The IMF now sees growth at 3.3% this year, down from 3.4% and also cut the 2021 forecast to 3.4% from 3.6%. Yet it still lifted the outlook for China to 6%.

There was some relief U.S. President Donald Trump and French President Emmanuel Macron seemed to have struck a truce over a proposed digital tax.

The two agreed to hold off on a potential tariffs war until the end of the year, a French diplomatic source said.

Trump is due to deliver a speech at the World Economic Forum in Davos later on Tuesday, and trade and tariffs could be on the agenda.

In a tweet late on Monday, Trump said he would be bringing “additional Hundreds of Billions of Dollars back to the United States of America! We are now NUMBER ONE in the Universe, by FAR!!”

ALL STEADY AT BOJ

Also due later is the outcome of the Bank of Japan’s latest policy meeting.

Richard Grace, head of international economics at Commonwealth Bank of Australia, expects no further easing in policy in part because the government has launched fresh fiscal package worth around 1% of GDP.

“Also, Japan’s 10-year government bond yield has been steadily lifting since declining to ‑29bp in late August 2019, and at 0.00%, is at a more than a twelve‑month high,” he added. “It suggests a reasonable outlook for Japan’s economy.”

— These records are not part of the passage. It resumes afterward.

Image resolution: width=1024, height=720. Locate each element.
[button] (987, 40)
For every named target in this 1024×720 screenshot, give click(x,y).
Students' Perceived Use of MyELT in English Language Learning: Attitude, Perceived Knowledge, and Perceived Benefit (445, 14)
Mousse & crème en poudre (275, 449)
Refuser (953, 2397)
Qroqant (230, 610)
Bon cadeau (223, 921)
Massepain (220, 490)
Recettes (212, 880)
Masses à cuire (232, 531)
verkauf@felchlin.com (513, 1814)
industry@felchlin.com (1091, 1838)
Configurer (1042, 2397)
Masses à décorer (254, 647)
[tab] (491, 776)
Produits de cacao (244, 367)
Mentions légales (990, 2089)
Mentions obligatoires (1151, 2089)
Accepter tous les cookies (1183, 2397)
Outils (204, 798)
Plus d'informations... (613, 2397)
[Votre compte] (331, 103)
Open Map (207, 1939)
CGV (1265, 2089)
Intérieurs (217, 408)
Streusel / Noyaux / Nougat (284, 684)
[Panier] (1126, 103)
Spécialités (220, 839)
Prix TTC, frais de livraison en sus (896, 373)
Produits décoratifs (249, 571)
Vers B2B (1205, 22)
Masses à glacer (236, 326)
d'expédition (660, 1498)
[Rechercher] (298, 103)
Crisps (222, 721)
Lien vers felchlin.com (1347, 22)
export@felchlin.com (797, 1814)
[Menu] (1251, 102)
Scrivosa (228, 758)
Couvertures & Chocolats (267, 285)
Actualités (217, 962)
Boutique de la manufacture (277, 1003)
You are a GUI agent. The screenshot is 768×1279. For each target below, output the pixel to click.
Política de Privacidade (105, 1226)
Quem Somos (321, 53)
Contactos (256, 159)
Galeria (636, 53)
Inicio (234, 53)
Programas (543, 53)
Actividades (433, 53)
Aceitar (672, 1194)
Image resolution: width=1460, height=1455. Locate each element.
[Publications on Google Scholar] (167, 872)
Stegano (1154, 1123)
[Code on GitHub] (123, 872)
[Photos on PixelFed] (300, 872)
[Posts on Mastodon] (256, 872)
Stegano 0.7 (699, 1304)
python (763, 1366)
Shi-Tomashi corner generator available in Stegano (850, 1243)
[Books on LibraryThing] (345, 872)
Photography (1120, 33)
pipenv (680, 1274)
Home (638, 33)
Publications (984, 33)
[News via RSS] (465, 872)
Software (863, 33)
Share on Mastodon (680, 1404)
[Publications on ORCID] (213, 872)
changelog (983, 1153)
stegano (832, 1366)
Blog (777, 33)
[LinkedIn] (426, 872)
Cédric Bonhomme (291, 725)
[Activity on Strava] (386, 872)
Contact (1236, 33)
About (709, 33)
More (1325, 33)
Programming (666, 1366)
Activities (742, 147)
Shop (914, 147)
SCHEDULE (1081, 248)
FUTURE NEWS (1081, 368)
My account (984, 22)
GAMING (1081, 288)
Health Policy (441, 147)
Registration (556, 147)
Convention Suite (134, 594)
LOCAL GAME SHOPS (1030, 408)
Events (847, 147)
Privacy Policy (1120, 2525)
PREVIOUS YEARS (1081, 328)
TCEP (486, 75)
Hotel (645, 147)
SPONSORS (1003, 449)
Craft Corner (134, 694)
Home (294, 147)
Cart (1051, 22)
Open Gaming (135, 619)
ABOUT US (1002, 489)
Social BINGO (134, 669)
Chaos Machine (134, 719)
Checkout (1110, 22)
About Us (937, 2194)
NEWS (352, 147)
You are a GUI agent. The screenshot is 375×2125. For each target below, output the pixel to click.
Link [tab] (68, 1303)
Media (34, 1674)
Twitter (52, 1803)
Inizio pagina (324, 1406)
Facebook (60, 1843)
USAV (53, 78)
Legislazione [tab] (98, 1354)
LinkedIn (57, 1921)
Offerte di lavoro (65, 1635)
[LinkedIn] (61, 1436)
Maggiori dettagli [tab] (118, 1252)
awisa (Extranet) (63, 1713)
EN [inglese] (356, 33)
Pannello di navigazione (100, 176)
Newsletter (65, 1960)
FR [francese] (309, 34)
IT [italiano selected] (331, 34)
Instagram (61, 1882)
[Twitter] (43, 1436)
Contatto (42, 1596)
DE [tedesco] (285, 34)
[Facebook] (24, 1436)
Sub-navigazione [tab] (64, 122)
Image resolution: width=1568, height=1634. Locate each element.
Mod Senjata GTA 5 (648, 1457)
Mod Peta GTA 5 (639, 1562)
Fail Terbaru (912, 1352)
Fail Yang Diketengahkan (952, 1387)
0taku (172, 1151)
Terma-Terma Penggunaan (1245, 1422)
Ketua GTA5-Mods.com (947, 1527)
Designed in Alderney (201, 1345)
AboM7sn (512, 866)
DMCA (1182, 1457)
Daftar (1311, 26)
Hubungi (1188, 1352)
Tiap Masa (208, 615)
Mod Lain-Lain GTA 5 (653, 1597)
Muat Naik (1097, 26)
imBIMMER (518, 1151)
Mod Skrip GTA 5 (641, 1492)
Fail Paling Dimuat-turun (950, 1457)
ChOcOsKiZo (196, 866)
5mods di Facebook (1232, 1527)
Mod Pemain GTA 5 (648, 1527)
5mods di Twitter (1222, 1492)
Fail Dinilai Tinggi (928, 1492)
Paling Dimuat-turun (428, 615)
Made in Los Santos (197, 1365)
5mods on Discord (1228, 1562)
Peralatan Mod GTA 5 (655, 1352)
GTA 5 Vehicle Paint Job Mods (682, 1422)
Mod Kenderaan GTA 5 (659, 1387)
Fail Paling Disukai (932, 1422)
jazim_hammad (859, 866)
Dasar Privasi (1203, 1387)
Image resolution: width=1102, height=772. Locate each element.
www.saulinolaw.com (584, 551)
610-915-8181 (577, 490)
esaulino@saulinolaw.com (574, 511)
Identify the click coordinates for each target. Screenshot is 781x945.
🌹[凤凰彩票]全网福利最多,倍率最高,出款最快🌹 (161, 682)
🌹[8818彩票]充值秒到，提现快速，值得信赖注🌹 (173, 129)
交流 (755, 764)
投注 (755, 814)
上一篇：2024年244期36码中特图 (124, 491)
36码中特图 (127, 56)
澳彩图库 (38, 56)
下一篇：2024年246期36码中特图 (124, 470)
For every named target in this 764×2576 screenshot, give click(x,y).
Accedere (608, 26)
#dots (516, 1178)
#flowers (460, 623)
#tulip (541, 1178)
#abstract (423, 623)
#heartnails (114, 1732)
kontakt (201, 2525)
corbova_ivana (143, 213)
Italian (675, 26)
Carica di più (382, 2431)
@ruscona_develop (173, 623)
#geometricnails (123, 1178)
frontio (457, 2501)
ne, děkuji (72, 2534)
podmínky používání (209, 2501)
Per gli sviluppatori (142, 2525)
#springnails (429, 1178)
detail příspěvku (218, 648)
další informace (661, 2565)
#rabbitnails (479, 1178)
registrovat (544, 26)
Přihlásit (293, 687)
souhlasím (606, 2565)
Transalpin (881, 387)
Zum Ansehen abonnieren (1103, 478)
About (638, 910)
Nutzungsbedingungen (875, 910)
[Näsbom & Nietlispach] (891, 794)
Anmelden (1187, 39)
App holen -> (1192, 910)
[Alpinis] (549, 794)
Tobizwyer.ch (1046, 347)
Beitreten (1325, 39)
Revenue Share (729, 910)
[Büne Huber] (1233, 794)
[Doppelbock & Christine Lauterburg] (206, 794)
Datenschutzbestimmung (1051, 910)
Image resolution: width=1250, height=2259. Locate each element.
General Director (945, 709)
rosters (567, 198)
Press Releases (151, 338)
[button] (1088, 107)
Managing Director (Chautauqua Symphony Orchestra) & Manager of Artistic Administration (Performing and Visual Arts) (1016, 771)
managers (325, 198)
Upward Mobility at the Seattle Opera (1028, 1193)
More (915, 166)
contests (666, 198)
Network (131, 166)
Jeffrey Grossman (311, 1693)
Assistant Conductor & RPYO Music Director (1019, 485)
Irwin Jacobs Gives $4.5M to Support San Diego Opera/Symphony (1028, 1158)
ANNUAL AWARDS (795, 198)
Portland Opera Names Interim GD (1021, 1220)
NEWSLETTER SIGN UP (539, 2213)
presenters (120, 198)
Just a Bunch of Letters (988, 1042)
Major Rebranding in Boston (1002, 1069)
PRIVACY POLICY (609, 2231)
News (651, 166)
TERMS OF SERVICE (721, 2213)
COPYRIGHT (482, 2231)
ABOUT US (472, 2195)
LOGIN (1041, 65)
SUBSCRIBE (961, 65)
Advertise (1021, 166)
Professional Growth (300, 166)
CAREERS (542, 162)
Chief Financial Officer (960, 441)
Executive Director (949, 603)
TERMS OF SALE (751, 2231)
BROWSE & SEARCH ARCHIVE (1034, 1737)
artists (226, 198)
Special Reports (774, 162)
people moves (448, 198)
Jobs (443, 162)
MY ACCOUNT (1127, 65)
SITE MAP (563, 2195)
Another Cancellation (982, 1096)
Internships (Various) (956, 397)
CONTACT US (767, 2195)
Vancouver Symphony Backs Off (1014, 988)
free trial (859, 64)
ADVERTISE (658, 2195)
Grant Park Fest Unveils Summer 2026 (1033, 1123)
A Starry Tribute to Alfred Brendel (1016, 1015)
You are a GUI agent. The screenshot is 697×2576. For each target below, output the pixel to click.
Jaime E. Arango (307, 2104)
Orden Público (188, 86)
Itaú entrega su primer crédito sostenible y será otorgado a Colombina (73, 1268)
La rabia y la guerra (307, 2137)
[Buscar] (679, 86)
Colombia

Japan’s yen picked up a bid on the safe-haven move and the dollar dipped to 109.99 JPY= from an early 110.17 JPY=. It also gained on the euro EURJPY=, leaving the single currency flat on the dollar at $1.1092 EUR=.

Against a basket of currencies, the dollar was steady at 97.627 .DXY after touching a four-week high at 97.729.

Spot gold edged up to $1,566.71 per ounce XAU=, and back toward a seven-year peak of $1,610.90 reached last week.

Oil prices hesitated, after gaining on the risk of supply disruption in Libya. [O/R]

Brent crude LCOc1 futures eased 10 cents to $65.10 a barrel, while U.S. crude CLc1 rose 11 cents to $58.65.